I bought reusable cotton fabric pads to use with nail polish remover but they didn’t seem to work very well. Besides, the disposable pads are also made from cotton and totally can be reused. Each pad lasts at least six months for me. I put the bottle of nail polish remover and a couple of disposable cotton pads in a baggie. A second baggie contains the glue and a small container of acrylic powder. I have traveled with the same container for years, because I buy larger acrylic powder packages and then pour the powder into this small container.
I buy my files at Sally Beauty at DeVargas Mall, in Santa Fe, and have done that for decades. This is their 4-way file. I never use the coarsest part of the file but the other three are perfect for different situations. I buy at least five of these every time I’m in Santa Fe. I have tried reusable metal files but have never found anything that worked for me. If you have any suggestions, please leave them in the comments. I also use this buffer block, which Stephen Duros turned me on to a long time ago. Perfect for the finest polishing and the final buffering.

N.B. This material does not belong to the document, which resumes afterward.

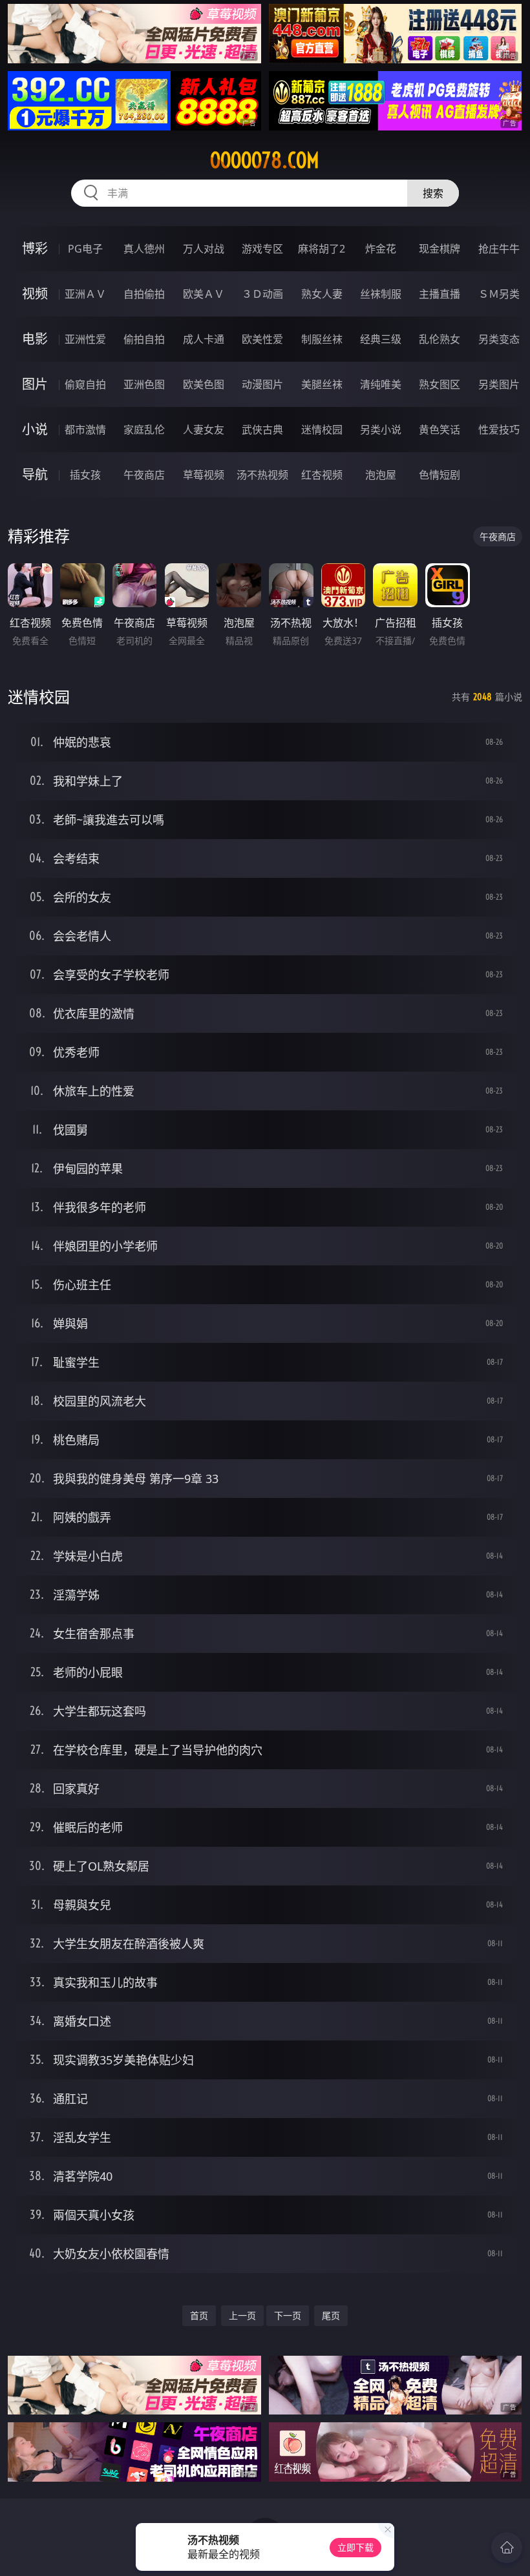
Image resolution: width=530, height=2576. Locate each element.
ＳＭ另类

I try to fix my nails at least a day before a concert because it takes a while for the super glue and acrylic powder mix to cure. The nail may feel hard right away but it will sound better, much better, after several hours or, ideally, overnight. Let me be more specific: when plucking strings the difference between a recently done nail and a well-cured one will be very small, since we use the underside of the nail, but when strumming or doing rasguados the difference will be much larger and obvious, because we use the top of the nail.
Here is another tip, born out of experience: take the temperature into consideration. Is the stage warmer or colder than the room in which you wait before the performance? When your hands are cold the nails will protrude more and may feel too long. When your hands are warm the flesh covers more of the nail and the nail will feel shorter. If you are in a cold room and decide that your nails are too long and file them shorter, when you go onto a stage that is warm, especially under old-fashioned non-LED lights (which put out a lot of heat!), your nails will soon be too short. We are not even talking about a millimeter… a difference of a small fraction of a millimeter can make a big difference. It forces an adjustment while performing instead of just playing.